Herberger wrote the hymn in 1613 in response to the plague in Fraustadt, as a Sterbelied (hymn for the dying). Its subtitle reads:The hymn's first word, "Valet", is derived from the Latin valete (fare thee well) in the original imprint: Herberger arranged his own Christian name "Valerius" as an acrostic—the first letters of each of the five stanzas form his name, Vale R I V S. The hymn text was first printed in Leipzig in 1614.

Teschner composed two melodies for the hymn, Zahn 5403 and 5404a, which he published in Ein andächtiges Gebet (a devotional prayer) in 1615, both in a five-part setting.

== Musical settings ==
Johann Sebastian Bach used the second of these melodies in his compositions, for instance the chorale preludes BWV 735 and 736. He used the first stanza of the hymn as movement 3 in his cantata Christus, der ist mein Leben, BWV 95, and the third stanza, "In meines Herzens Grunde" (Within my heart's foundation), in his St John Passion. He wrote a four-part harmonisation in BWV 415.

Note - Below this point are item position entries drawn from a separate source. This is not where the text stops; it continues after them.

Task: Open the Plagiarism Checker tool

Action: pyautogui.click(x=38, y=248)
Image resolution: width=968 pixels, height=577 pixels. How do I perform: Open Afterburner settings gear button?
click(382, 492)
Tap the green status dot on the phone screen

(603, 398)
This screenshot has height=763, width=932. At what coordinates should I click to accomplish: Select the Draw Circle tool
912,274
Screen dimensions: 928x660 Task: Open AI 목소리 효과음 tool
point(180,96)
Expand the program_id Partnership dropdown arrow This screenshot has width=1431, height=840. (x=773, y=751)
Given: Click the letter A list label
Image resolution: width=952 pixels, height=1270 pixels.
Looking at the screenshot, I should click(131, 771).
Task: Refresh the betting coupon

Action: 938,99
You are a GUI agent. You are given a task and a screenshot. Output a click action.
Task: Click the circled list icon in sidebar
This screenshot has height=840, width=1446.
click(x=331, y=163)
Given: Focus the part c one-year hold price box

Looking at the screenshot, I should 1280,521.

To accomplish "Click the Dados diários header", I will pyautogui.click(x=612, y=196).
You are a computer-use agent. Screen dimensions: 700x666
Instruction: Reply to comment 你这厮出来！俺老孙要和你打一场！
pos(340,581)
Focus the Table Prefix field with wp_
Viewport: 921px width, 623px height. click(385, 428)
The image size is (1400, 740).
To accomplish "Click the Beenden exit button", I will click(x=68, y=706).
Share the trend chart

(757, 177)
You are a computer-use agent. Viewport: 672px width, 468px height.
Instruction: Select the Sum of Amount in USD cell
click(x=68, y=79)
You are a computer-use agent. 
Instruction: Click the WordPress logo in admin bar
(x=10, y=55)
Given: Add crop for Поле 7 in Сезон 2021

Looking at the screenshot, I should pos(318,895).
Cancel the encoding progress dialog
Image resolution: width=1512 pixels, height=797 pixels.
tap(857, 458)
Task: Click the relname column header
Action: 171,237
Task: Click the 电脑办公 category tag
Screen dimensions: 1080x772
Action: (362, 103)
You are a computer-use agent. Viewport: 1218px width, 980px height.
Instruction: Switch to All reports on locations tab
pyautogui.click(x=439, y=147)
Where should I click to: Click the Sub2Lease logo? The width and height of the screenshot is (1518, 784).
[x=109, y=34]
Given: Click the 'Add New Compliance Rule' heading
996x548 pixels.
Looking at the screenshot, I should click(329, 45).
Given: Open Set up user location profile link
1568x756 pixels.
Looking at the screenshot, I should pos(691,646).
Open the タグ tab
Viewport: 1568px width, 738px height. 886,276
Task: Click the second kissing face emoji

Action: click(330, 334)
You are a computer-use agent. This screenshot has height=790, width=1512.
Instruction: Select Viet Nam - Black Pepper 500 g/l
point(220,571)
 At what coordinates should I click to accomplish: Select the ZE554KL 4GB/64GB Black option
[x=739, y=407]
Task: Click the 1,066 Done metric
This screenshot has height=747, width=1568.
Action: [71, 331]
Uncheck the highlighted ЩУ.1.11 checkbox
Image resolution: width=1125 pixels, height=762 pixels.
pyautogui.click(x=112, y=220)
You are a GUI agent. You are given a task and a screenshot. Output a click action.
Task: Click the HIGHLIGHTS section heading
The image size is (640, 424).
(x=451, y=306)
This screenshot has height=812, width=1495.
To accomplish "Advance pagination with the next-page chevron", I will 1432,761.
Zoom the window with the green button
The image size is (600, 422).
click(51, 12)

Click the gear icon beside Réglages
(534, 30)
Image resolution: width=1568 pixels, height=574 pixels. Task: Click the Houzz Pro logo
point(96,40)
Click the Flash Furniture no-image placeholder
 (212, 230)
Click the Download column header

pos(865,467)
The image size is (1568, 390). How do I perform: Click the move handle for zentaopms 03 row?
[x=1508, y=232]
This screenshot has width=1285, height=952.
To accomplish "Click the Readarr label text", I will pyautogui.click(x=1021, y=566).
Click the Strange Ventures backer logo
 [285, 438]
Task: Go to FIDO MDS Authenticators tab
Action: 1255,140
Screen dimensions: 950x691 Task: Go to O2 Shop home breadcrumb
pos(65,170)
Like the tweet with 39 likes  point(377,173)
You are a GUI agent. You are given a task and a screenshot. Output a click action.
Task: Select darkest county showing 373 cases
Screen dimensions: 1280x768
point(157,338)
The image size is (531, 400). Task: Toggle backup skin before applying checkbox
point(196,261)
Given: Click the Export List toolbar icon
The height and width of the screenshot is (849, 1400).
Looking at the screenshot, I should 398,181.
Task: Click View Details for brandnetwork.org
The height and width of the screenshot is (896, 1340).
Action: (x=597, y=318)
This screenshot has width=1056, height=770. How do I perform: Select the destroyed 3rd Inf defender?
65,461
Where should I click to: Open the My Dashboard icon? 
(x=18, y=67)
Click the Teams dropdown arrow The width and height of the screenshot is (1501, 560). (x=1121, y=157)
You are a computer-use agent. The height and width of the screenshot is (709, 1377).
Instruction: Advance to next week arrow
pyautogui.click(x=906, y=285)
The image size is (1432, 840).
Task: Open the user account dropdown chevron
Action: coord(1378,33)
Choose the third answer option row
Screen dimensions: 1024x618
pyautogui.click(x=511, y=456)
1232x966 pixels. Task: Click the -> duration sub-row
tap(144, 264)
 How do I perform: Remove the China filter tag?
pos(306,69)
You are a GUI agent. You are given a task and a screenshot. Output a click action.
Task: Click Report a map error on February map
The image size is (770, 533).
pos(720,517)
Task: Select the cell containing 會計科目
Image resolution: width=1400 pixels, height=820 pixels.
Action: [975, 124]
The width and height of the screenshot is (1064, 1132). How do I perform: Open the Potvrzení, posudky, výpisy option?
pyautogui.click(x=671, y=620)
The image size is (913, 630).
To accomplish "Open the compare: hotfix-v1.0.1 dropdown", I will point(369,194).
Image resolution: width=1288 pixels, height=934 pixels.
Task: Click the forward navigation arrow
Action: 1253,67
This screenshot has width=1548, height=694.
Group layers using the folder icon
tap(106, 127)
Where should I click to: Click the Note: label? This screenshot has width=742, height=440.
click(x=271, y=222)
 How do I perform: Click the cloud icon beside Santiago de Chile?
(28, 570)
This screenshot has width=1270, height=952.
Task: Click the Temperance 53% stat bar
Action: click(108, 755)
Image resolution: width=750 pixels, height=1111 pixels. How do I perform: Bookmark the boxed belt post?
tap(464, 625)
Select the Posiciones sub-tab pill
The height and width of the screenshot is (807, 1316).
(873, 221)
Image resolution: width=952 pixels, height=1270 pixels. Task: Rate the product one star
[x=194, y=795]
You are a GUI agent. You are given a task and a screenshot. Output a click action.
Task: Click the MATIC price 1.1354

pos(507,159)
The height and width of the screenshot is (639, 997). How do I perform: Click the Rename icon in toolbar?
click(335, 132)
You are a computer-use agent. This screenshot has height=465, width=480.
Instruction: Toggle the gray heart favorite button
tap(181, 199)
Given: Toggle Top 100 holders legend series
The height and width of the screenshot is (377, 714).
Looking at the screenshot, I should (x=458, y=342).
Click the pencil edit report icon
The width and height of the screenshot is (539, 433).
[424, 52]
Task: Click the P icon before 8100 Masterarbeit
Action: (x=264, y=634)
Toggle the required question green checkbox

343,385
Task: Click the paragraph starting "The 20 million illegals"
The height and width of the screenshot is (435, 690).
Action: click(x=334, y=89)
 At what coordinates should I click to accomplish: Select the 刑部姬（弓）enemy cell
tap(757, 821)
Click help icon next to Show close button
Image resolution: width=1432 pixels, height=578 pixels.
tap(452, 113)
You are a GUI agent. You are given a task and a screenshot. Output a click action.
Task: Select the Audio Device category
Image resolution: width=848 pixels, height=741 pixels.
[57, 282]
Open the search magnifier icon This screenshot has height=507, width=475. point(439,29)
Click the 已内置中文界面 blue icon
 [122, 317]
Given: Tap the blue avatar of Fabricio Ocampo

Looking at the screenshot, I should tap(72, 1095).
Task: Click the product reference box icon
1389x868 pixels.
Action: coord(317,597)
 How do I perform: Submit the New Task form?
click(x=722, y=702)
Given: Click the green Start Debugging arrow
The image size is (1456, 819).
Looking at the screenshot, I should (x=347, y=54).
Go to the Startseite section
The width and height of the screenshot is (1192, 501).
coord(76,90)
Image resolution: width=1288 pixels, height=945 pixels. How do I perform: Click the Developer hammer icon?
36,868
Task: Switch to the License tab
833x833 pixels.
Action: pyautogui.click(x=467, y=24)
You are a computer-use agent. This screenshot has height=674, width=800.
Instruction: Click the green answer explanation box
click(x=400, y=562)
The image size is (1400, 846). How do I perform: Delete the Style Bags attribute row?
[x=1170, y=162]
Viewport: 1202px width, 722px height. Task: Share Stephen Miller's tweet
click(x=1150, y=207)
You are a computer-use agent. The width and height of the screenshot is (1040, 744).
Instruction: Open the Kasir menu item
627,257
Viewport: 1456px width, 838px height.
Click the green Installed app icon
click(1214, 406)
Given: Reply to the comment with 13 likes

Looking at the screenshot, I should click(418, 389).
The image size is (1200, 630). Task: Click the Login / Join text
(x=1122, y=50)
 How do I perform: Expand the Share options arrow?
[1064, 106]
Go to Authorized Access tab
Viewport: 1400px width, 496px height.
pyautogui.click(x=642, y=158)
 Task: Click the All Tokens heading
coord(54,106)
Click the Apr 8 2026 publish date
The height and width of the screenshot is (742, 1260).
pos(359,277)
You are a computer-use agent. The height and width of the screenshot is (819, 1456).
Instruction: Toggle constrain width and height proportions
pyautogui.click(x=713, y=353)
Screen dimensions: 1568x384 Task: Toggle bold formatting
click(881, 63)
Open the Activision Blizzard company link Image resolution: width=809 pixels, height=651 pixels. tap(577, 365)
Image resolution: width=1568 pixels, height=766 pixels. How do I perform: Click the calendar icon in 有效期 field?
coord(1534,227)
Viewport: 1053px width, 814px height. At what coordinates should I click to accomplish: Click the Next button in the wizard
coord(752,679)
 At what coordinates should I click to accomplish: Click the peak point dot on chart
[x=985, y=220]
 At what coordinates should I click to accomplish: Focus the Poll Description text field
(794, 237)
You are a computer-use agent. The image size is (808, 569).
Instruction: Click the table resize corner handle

Max Reger composed a chorale prelude as No. 38 of his 52 Chorale Preludes, Op. 67 in 1902. Naji Hakim composed in 2011 "Valet will ich dir geben / 5 Variations for Choir and Organ on a Choral by Melchior Teschner". "Valet will ich dir geben" is part of the German Protestant hymnal Evangelisches Gesangbuch, under number EG 523.

== In English ==
Winkworth's translation was published as No. 137 in The Chorale Book for England in 1865, with a four-part harmonisation of the tune.

The hymn tune is also known as "St. Theodulph" after Theodulf of Orléans who was the author of the Latin hymn which became, in John Mason Neale's 1845 English translation, "All Glory, Laud and Honour".